We’ve all heard the term “writer’s block” to mean being unable to write. It usually ranges from not being able to come up with any ideas at all to not being able to move forward on a particular piece. Some say that there is no such thing as writer’s block, but what is true is that many writers can and do get stuck. An article by Kris Rusch talked about some of the possible reasons, although she takes the problem a bit further and delves into the possibility that maybe it’s time for you to stop writing altogether and pursue something else.


If you find you can’t write, you need to examine what’s going on in your life that’s preventing you from doing so. Certainly there’s a chance it’s time for you to stop writing if you no longer find it enjoyable to do so. You’re the only one who can know for sure. But more likely, something in your life has simply gotten in the way.

I’ve found that writing is like a lot of things you have to develop skills for: playing a musical instrument, sports activities, exercise regimens, even crafts. The longer you don’t do them, the longer it takes to get back to your previous level of skill.
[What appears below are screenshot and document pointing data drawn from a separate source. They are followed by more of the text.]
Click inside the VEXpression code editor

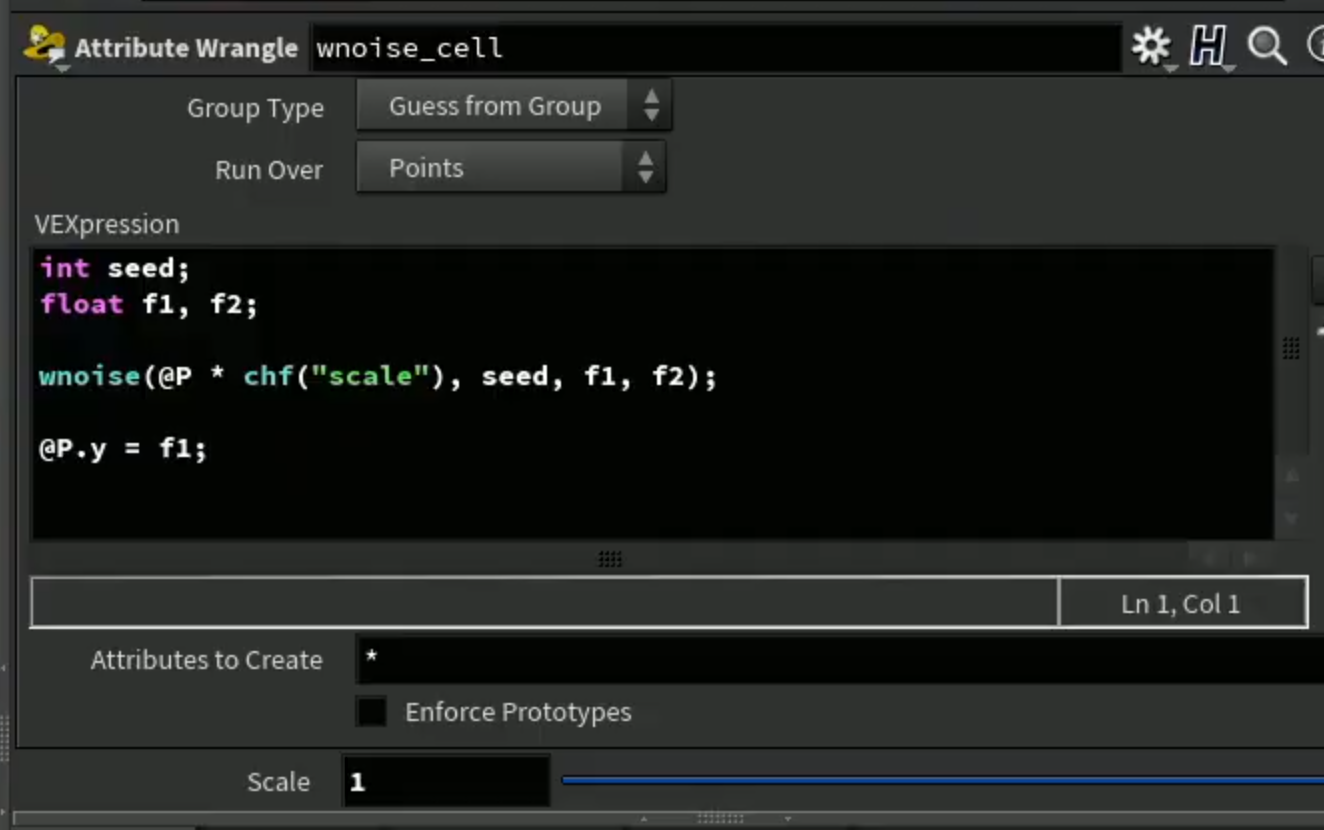pos(653,394)
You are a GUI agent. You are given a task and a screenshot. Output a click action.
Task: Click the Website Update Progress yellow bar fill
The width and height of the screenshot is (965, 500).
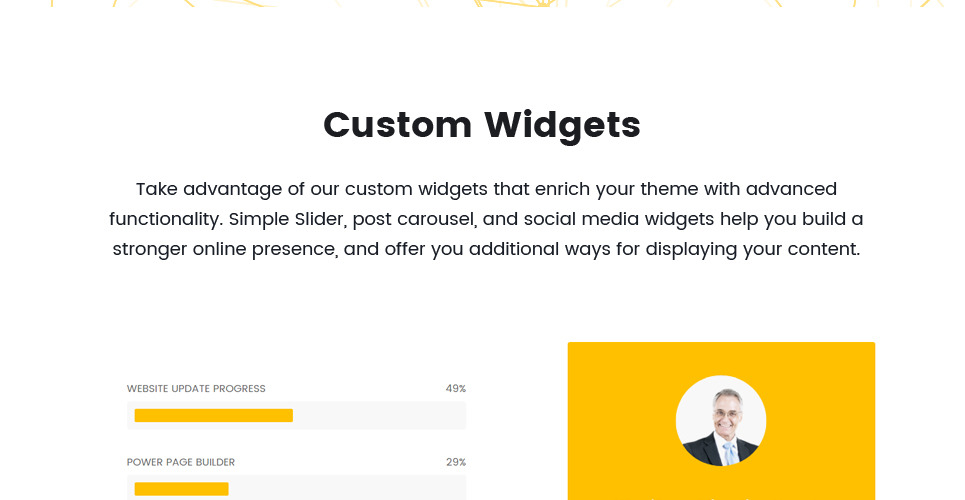click(x=214, y=416)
It’s also easy to lose motivation. This is why we hear that we should write every day, even just a little, to keep in practice and to stay motivated, to keep a bit of forward momentum. Even seasoned writers are subject to this, as Kris points out.

I know from experience that it’s the same with me. Many nights before I go to sleep, I’ll think about something I’m writing (or want to write) and run plot points through my mind. As I’ve said before, mostly I’m a pantser in that I rarely formally outline, but I do outline in my head. Here’s a link to my recent post on that subject.
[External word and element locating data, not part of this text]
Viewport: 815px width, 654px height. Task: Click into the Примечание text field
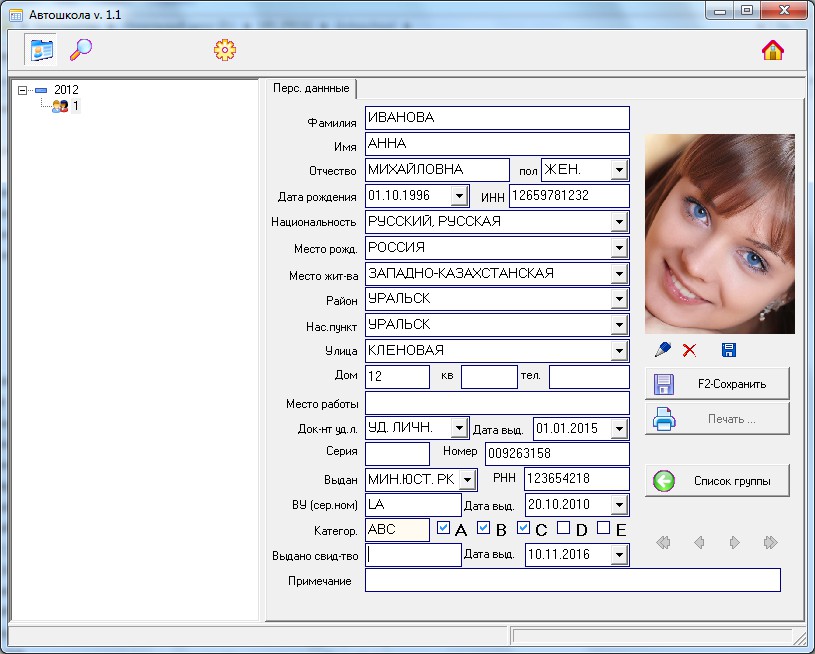tap(572, 580)
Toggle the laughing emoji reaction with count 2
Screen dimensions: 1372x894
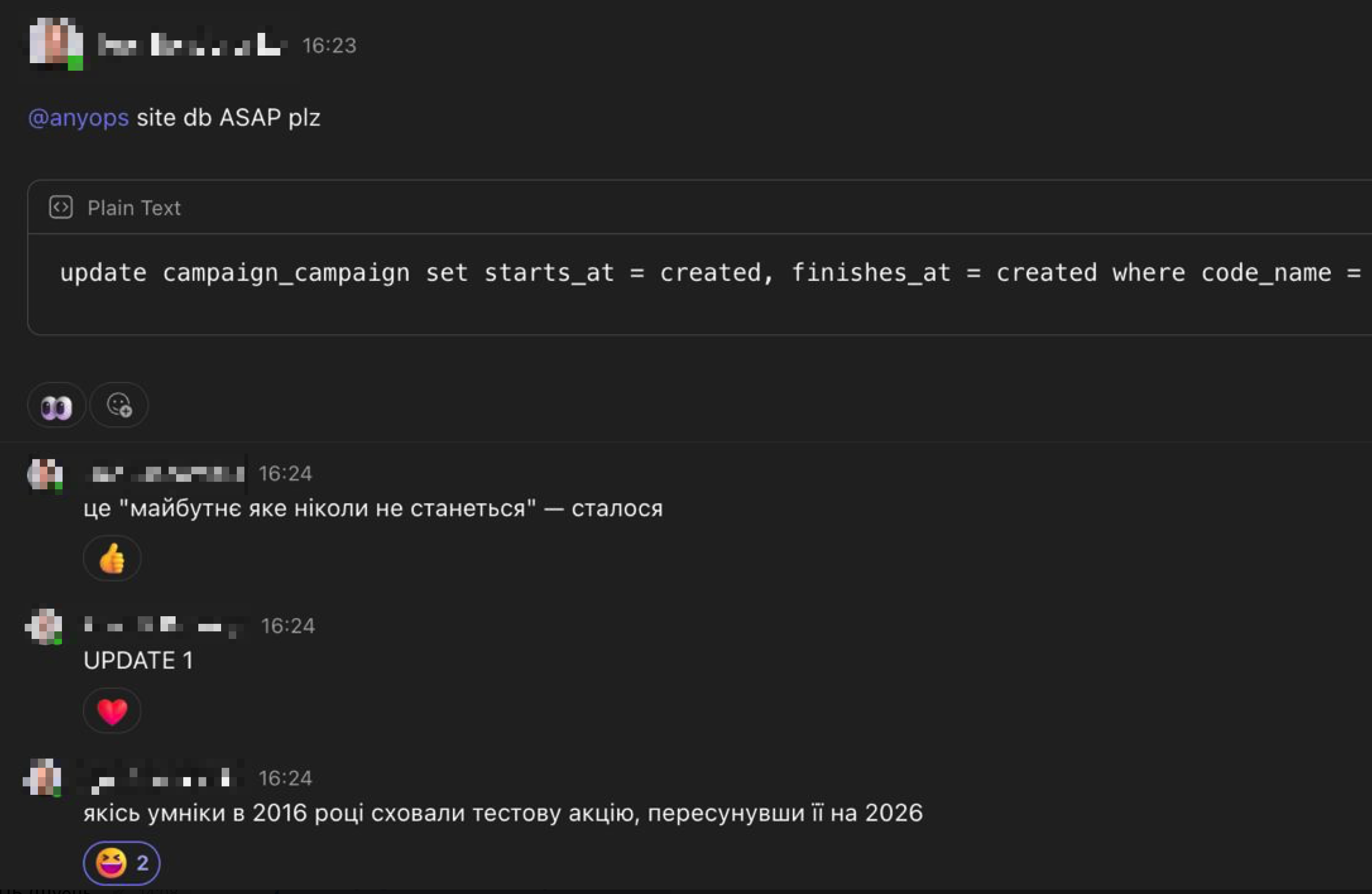(x=121, y=863)
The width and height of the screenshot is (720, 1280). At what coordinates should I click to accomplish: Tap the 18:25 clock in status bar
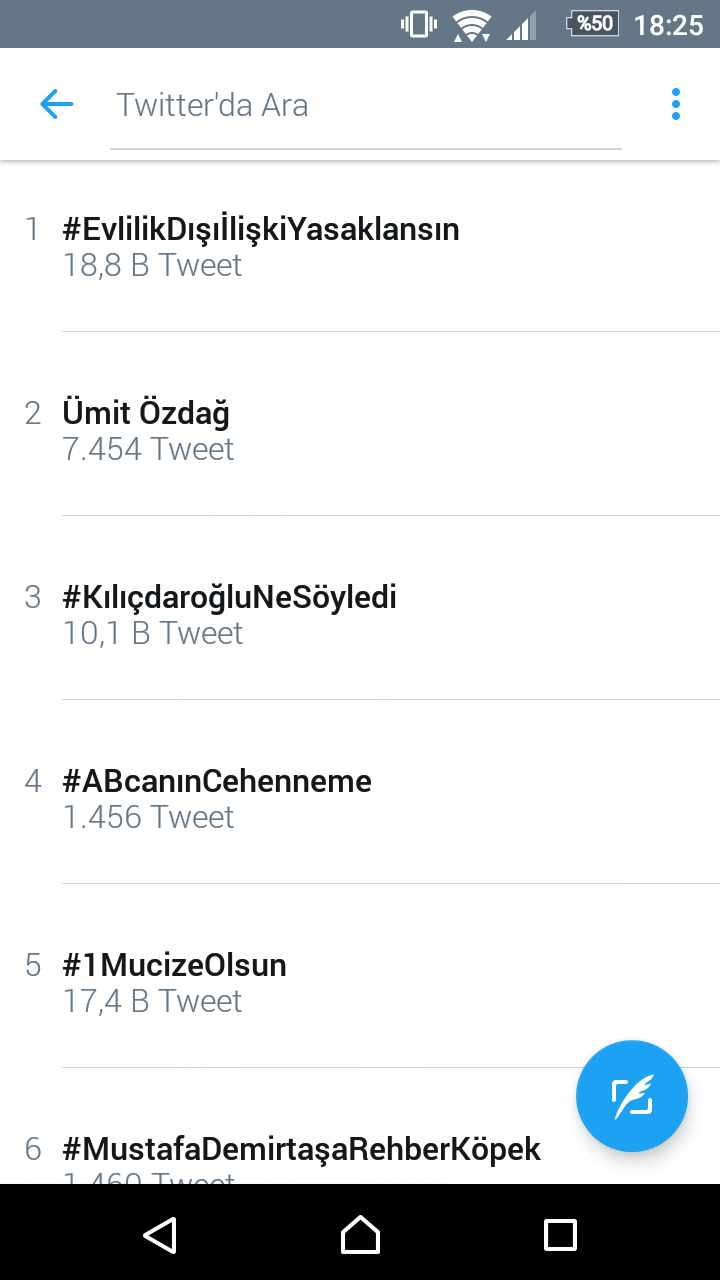click(669, 24)
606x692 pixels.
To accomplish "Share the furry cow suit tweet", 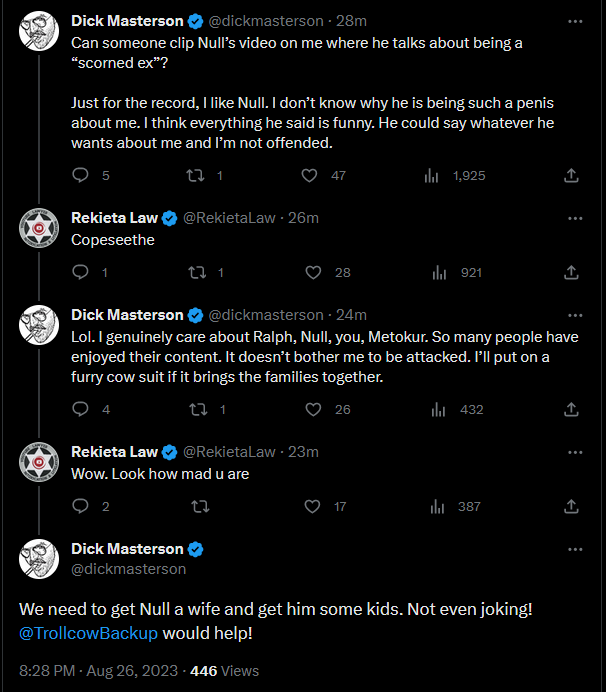I will click(571, 409).
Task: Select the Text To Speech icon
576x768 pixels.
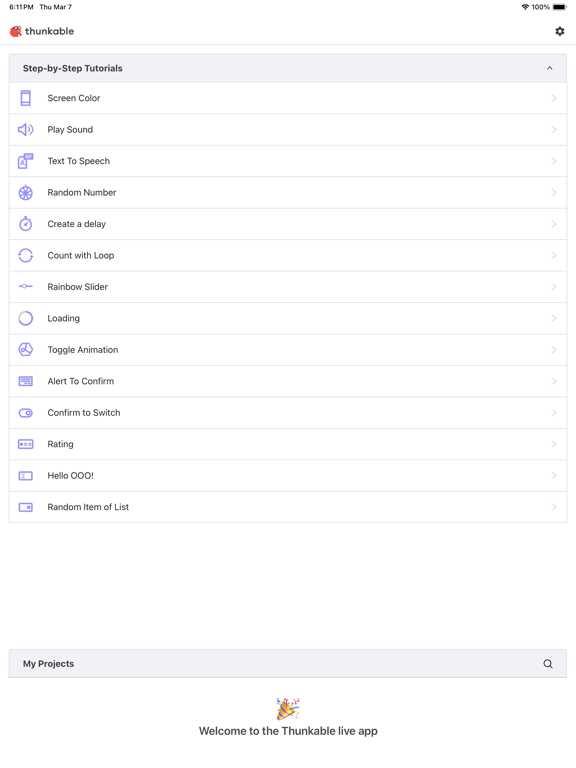Action: click(25, 161)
So, how do we get ourselves moving again after whatever caused us to stop? How do we get unstuck and figure out how to move ahead.

I read another article recently on this subject. While the article is aimed at pantsers, it applies to all situations—even to outliners—whenever you get stuck.
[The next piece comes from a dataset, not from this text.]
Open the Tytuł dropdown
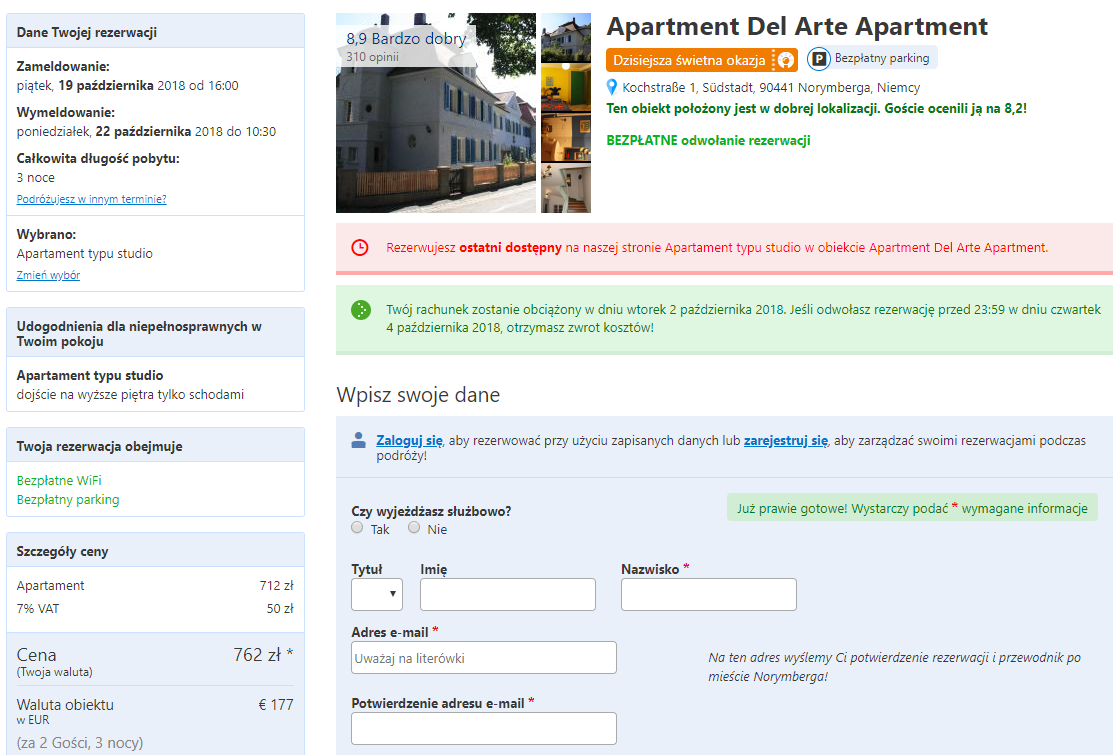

Why do I say it applies to everyone? Because even outliners can go wrong. Just because you’ve outlined your whole novel doesn’t mean you’ve gotten it right the first time. Many authors will run into problems along the way. Maybe that outline wasn’t as solid as they thought. Maybe they decided to change something. The change might be a seemingly minor one, but it could throw off everything that follows.

For example, if you’re writing a murder mystery and decide to change whodunnit, that could mean a potential rewrite. The neat outline is now in shambles and all that hard work on preparing it is mostly lost and you have to rethink the story. Yep, been there, done that.

I’m in such a situation at the moment. I’ve made some changes to the plot that ripple through the novel. So far, it doesn’t change the ending or the beginning. The novel is a sequel, so the beginning is somewhat fixed, based on how the previous one ended. And the ending isn’t the issue. The problem is how the story progresses from that beginning to that ending. The article on tips to get pantsers moving again doesn’t provide a solution except the “Backtrack and start again” part. But that’s only a partial help because I’ve already done that. The beginning is fine, the ending is fine. It’s the middle that’s in a bit of a jumble.

That said, here are a few more things you might want to consider if/when you’re stuck:

(1) Do you have the right POV(s) for telling the story? (Changing or adding a POV might open up new possibilities.)

(2) Do you have the right main character(s)? (This goes along with the POV. Also consider that if you have a bad guy, do you have the right one? Maybe you can add one and two work with or against each other to add drama.)

(3) Can you add an element or something in the background of a character that can add mystery, drama, or interest?

(4) And don’t forget the powerful “what if” questions you can ask about the story line. All of the above three points could be made by asking “what if.” What if I change the POV? What if I add a character (or what if I take out a character)? What if such and such happened? What if I add something to a character’s background?

Anything can be fixed. How much fixing it requires is for you to decide based on how much effort is needed. You’ll have to decide if the story concept is good enough to be worth fixing. But take solace in the fact that many famous authors before you have gone back to the drawing board: To Kill a Mockingbird is one notable example.